To do | The entries that follow should come back exactly, with no pictures among them.

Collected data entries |

- - -

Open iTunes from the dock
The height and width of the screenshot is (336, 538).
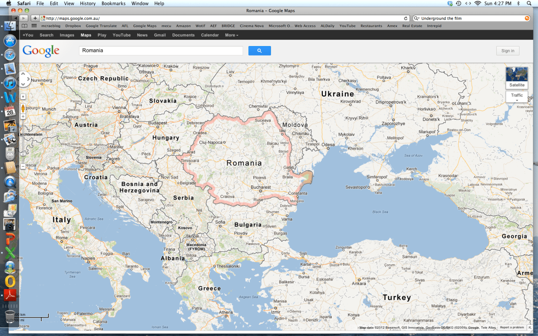[10, 83]
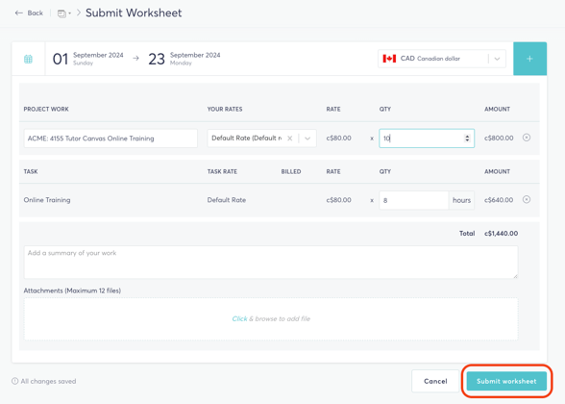Click the teal calendar icon
The width and height of the screenshot is (565, 404).
pos(28,59)
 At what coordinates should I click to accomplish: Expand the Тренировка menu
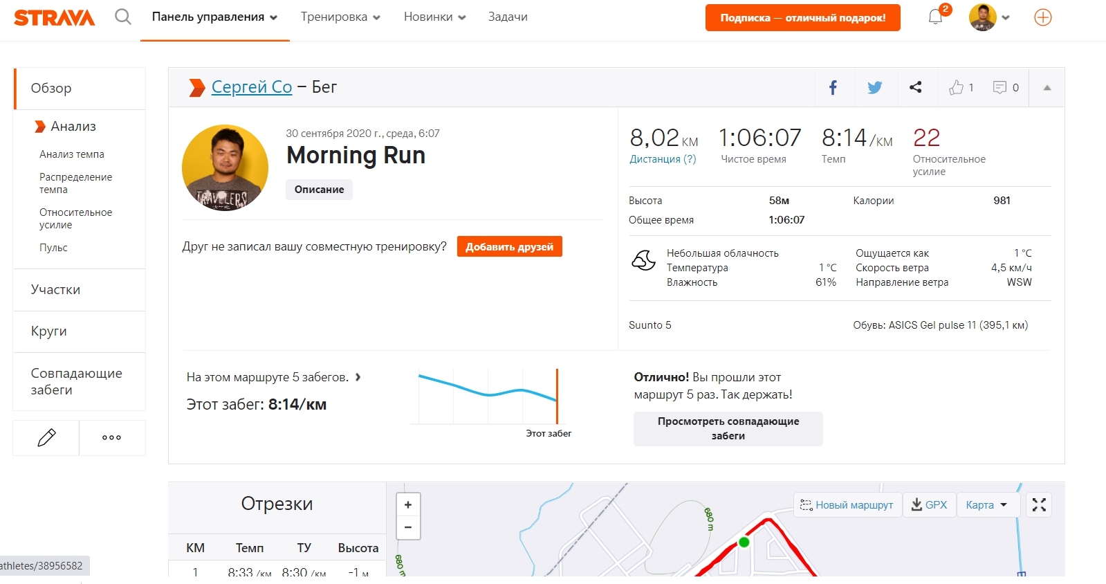tap(340, 17)
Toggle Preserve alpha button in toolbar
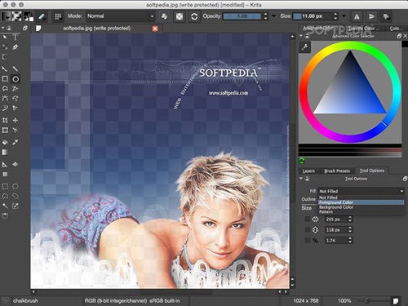The image size is (408, 306). (180, 16)
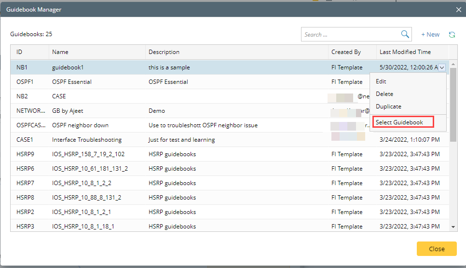Choose Edit from the context menu
Screen dimensions: 466x268
[381, 81]
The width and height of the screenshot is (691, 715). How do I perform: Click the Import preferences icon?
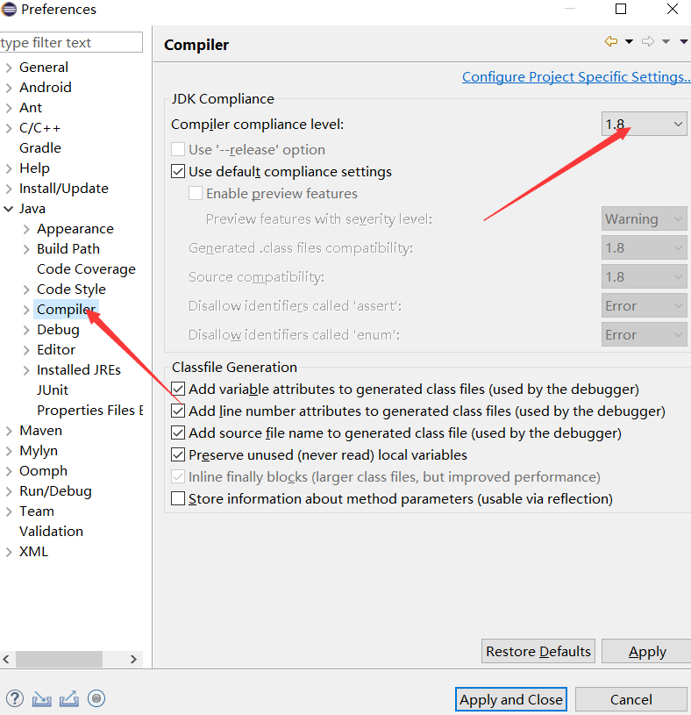[41, 698]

- - -

Task solution |
Open iTunes from the dock
The height and width of the screenshot is (336, 538).
[10, 83]
Click the teal calendar icon
The width and height of the screenshot is (565, 404).
pos(28,59)
 At what coordinates should I click to accomplish: Expand the Тренировка menu
tap(340, 17)
Toggle Preserve alpha button in toolbar
The image size is (408, 306). (180, 16)
Choose Edit from the context menu
Screen dimensions: 466x268
[381, 81]
The width and height of the screenshot is (691, 715). How do I perform: Click the Import preferences icon?
[41, 698]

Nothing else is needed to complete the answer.